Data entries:

__________________________________________________

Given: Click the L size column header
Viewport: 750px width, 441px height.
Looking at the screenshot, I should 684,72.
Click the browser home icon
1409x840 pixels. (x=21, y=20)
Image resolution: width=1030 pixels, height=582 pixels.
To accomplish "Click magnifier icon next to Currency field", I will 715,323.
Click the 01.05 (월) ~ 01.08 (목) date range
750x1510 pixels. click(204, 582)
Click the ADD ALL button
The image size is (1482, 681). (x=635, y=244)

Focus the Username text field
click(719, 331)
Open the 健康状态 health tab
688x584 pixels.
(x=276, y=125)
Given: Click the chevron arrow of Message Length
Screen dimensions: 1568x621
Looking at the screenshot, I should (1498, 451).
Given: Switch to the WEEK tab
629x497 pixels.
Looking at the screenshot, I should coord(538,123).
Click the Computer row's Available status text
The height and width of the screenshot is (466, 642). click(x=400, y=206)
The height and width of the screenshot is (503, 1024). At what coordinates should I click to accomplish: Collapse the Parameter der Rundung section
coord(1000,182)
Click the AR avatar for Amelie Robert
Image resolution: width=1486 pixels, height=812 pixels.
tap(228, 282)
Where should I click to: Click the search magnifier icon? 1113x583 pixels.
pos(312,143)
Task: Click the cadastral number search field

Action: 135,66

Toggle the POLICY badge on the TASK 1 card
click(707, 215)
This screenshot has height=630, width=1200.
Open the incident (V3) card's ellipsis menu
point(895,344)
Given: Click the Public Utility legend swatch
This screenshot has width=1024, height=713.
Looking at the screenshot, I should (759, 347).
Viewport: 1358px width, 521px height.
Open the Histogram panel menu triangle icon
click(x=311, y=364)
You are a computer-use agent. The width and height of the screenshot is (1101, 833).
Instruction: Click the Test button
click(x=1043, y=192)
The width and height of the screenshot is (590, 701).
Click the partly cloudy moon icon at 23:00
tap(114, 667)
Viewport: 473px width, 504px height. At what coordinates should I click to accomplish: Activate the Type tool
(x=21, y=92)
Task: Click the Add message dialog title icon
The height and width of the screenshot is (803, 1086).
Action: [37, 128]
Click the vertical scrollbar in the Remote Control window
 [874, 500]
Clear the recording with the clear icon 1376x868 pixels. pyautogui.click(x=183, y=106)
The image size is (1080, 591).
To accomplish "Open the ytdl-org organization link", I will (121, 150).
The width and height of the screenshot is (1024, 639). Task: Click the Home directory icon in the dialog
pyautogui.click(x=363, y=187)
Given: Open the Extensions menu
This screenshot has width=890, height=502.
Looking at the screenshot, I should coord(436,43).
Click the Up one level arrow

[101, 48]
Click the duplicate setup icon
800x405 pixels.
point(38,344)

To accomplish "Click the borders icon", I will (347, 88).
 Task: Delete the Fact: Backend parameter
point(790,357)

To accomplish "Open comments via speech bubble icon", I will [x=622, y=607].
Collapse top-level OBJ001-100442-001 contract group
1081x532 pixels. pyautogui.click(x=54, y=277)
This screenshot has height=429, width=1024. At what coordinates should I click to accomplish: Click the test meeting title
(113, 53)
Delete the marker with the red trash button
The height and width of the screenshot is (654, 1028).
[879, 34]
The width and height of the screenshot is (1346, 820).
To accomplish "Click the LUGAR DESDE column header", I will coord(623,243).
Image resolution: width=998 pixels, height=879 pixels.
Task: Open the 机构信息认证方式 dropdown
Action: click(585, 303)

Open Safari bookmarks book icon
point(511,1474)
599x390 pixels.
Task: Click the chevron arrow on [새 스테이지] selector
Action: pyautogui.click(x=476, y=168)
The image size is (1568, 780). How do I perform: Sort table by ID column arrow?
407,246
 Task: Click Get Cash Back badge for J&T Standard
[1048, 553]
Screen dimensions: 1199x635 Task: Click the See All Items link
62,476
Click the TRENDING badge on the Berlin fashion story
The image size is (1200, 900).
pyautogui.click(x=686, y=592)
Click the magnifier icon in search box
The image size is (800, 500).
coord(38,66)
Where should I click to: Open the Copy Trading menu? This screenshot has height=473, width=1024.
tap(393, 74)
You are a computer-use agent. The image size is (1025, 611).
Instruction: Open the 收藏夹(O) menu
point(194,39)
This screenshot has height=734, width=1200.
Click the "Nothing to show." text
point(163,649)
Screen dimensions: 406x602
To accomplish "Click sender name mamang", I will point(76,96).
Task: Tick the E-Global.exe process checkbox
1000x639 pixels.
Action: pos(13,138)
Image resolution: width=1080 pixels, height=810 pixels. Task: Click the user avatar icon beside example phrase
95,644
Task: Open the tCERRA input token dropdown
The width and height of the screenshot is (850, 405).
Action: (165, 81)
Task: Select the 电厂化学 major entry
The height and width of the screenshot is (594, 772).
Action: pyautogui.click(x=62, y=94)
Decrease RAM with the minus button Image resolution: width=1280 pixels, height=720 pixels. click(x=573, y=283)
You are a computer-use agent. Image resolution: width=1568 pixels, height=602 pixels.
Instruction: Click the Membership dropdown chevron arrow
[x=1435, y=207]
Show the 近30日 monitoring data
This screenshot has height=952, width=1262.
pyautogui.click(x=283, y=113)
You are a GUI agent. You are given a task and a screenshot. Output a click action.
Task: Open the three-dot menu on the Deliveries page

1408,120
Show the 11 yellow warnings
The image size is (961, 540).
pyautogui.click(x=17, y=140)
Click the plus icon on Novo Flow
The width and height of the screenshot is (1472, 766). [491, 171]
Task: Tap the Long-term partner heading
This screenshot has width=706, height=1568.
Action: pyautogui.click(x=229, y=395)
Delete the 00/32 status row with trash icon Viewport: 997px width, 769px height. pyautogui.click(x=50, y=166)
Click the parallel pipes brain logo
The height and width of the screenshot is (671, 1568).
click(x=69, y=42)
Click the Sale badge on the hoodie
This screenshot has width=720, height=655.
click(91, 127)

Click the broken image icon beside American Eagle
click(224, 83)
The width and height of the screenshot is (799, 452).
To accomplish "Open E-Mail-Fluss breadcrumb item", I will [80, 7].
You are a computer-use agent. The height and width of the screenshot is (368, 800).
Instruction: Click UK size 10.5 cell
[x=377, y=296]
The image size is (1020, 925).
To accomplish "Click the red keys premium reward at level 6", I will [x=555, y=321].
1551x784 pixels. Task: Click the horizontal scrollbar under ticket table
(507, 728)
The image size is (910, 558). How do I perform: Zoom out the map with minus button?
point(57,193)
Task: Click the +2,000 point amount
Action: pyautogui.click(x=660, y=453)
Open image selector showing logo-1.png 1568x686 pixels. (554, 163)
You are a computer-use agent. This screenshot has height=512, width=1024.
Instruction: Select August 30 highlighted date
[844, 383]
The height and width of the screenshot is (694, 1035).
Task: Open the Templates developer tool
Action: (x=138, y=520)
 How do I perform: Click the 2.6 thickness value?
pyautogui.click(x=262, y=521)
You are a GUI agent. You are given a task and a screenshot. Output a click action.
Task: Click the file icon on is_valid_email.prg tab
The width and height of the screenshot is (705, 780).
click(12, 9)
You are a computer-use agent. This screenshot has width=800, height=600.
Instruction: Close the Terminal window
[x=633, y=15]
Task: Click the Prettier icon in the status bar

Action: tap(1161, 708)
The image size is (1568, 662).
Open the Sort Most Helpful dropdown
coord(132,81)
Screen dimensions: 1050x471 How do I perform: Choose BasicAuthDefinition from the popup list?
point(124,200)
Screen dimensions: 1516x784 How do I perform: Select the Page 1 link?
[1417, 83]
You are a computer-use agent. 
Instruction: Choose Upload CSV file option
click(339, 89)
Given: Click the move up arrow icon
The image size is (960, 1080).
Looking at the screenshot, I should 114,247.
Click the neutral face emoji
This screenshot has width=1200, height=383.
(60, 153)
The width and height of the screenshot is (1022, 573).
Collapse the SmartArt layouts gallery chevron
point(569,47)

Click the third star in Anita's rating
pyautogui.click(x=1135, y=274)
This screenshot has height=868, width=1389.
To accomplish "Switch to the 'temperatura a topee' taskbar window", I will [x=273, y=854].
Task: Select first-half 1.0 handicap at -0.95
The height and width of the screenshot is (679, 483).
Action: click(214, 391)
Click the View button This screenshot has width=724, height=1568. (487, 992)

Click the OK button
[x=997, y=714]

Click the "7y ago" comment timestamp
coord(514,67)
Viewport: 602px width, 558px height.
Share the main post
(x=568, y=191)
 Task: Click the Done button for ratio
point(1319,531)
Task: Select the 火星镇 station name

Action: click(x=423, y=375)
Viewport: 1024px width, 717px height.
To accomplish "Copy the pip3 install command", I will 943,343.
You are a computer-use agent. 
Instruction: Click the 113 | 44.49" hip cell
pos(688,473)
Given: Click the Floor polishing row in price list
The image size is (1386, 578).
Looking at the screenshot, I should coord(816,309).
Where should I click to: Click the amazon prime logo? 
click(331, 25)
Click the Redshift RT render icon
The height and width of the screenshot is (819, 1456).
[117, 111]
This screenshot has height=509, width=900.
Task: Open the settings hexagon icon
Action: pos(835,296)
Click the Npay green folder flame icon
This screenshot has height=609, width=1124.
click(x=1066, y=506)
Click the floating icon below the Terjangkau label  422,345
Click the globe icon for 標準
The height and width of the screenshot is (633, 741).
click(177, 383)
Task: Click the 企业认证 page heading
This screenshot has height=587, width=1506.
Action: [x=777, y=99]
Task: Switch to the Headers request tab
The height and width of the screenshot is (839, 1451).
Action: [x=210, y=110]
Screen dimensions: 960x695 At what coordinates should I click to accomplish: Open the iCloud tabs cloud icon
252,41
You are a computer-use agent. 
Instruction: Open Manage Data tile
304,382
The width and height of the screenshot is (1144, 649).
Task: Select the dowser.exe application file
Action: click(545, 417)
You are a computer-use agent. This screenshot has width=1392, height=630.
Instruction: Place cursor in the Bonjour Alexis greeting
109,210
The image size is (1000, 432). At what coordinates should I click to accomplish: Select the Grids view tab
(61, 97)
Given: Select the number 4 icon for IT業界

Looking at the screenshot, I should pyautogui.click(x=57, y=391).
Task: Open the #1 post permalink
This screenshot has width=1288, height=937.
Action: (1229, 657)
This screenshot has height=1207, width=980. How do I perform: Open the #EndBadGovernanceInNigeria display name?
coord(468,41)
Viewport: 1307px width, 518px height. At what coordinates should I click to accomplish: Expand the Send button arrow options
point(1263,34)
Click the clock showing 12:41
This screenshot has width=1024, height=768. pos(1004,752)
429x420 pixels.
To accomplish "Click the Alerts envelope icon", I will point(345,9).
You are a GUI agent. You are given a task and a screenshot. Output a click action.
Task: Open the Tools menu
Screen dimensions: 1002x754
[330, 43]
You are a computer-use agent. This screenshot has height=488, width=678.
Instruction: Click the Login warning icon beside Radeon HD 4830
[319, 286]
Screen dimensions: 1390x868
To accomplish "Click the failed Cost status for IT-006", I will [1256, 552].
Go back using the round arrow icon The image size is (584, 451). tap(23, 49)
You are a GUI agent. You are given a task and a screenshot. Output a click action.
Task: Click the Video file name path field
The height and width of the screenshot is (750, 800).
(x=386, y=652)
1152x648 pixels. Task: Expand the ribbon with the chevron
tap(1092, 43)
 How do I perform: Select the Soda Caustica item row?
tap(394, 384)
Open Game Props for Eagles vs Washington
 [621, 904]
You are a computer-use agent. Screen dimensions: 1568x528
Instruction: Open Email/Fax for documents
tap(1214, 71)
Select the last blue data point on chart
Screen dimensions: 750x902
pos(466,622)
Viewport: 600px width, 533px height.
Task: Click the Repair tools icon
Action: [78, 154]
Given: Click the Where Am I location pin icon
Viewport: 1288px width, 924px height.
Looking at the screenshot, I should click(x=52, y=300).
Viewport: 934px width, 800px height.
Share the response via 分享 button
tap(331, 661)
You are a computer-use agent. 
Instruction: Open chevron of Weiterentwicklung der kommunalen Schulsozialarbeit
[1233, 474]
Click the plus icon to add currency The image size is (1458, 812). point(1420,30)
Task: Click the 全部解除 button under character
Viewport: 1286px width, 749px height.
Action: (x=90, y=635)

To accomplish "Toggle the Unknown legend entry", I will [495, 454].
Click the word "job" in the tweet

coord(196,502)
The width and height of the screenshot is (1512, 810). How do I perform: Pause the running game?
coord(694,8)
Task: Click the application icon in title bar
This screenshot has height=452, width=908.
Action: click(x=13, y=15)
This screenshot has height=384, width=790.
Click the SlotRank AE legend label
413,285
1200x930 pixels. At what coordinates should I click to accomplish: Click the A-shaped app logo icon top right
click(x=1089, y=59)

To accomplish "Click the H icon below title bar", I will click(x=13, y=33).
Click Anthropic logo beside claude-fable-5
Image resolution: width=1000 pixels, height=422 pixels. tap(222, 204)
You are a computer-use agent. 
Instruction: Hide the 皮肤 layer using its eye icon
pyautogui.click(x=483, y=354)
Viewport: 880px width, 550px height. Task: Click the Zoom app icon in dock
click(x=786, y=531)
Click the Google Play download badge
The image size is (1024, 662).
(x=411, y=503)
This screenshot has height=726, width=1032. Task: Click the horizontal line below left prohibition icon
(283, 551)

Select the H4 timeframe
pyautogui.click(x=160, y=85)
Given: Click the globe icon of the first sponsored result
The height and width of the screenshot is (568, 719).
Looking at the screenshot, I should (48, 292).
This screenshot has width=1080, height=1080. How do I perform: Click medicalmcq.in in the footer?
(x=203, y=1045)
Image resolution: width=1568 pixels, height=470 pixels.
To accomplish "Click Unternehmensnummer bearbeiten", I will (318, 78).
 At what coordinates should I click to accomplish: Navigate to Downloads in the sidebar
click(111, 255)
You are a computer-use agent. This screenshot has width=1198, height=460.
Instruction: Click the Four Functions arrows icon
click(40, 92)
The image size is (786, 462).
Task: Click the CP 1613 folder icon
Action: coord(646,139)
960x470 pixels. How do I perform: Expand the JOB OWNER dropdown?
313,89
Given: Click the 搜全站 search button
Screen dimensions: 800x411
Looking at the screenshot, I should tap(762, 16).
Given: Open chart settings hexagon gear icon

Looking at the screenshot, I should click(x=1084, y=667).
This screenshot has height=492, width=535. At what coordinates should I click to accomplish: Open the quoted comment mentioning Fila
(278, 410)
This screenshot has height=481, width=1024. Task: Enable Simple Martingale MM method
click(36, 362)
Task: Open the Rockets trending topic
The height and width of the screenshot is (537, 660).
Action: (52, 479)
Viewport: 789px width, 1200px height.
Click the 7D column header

__________________________________________________

=== WHAT IS NEEDED ===
Go through the records and show every line with the string "globe" in it.

=== RESPONSE ===
Click the globe icon for 標準
Given: Click the globe icon of the first sponsored result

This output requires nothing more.